We
investigated the reaction of O(3P) with cyclopentene
at 4 Torr and 298 K using time-resolved multiplexed photoionization
mass spectrometry, where O(3P) radicals were generated
by 351 nm photolysis of NO2 and reacted with excess cyclopentene
in He under pseudo-first-order conditions. The resulting products
were sampled, ionized, and detected by tunable synchrotron vacuum
ultraviolet radiation and an orthogonal acceleration time-of-flight
mass spectrometer. This technique enabled measurement of both mass
spectra and photoionization spectra as functions of time following
the initiation of the reaction. We observe propylketene (41%), acrolein
+ ethene (37%), 1-butene + CO (19%), and cyclopentene oxide (3%),
of which the propylketene pathway was previously unidentified experimentally
and theoretically. The automatically explored reactive potential energy
landscape at the CCSD(T)-F12a/cc-pVTZ//ωB97X-D/6-311++G(d,p)
level and the related master equation calculations predict that cyclopentene
oxide is formed on the singlet potential energy surface, whereas propylketene
is first formed on the triplet surface. These calculations provide
evidence that significant intersystem crossing can happen in this
reaction not only around the geometry of the initial triplet adduct
but also around that of triplet propylketene. The formation of 1-butene
+ CO is initiated on the triplet surface, with bond cleavage and hydrogen
transfer occurring during intersystem crossing to the singlet surface.

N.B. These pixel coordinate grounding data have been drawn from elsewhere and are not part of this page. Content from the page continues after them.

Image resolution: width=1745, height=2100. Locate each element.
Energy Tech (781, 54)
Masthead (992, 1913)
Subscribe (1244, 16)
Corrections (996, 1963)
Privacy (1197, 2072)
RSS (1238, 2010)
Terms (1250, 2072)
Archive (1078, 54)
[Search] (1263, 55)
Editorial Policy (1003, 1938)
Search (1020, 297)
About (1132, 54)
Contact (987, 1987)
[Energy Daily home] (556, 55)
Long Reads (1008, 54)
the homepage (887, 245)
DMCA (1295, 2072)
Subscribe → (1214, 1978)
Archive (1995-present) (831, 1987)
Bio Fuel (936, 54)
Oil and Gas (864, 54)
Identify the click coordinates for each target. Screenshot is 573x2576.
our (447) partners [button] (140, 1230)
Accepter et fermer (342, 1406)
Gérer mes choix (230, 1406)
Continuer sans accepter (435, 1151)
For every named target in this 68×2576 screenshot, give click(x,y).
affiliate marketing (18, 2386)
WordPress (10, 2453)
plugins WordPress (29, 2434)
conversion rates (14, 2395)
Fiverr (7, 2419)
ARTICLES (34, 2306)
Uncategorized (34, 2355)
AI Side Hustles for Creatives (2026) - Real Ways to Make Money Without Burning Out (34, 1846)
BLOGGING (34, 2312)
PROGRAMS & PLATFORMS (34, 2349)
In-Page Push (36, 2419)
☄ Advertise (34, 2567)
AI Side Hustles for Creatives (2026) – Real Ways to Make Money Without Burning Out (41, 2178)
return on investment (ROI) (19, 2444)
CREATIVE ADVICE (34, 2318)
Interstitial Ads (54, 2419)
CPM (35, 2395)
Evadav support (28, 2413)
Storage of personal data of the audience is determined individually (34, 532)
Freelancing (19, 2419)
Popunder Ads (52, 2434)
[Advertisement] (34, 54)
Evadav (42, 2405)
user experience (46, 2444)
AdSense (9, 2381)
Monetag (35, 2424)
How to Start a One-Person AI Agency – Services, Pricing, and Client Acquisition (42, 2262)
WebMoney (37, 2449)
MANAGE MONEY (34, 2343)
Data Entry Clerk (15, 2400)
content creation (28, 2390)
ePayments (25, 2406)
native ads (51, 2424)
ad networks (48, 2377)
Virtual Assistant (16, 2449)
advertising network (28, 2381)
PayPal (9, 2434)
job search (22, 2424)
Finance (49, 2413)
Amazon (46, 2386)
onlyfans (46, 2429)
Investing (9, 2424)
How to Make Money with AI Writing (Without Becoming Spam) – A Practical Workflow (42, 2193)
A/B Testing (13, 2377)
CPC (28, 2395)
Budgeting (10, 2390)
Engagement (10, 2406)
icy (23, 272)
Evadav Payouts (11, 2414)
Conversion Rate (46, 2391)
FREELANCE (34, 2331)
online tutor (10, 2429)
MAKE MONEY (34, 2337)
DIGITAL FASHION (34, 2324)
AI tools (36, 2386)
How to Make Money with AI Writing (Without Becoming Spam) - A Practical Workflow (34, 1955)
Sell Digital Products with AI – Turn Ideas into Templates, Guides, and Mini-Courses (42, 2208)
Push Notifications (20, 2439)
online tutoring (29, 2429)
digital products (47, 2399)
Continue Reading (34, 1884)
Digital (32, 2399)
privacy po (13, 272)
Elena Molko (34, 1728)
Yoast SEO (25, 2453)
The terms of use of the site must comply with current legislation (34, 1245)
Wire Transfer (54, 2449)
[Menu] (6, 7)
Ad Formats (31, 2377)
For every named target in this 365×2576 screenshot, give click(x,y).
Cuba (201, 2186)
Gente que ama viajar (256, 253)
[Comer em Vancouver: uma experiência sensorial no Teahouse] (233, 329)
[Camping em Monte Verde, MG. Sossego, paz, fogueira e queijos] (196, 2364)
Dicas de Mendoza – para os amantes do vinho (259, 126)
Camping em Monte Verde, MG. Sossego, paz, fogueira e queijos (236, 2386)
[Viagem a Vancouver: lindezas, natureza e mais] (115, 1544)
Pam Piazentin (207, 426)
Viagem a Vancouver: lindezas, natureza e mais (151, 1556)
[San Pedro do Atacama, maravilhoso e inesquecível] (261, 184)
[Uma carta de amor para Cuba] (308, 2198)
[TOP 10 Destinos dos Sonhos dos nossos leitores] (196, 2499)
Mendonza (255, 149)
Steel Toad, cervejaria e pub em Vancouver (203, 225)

At present, we are unable to explain the mechanistic origins of the
acrolein + ethene channel, and we thus refrain from assigning singlet
or triplet reactivity to this channel. Overall, at least 60% of the
products result from triplet reactivity. We propose that the reactivity
of cyclic alkenes with O(3P) is influenced by their greater
effective degree of unsaturation compared with acyclic alkenes. This
work also suggests that searches for minimum-energy crossing points
that connect triplet surfaces to singlet surfaces should extend beyond
the initial adducts.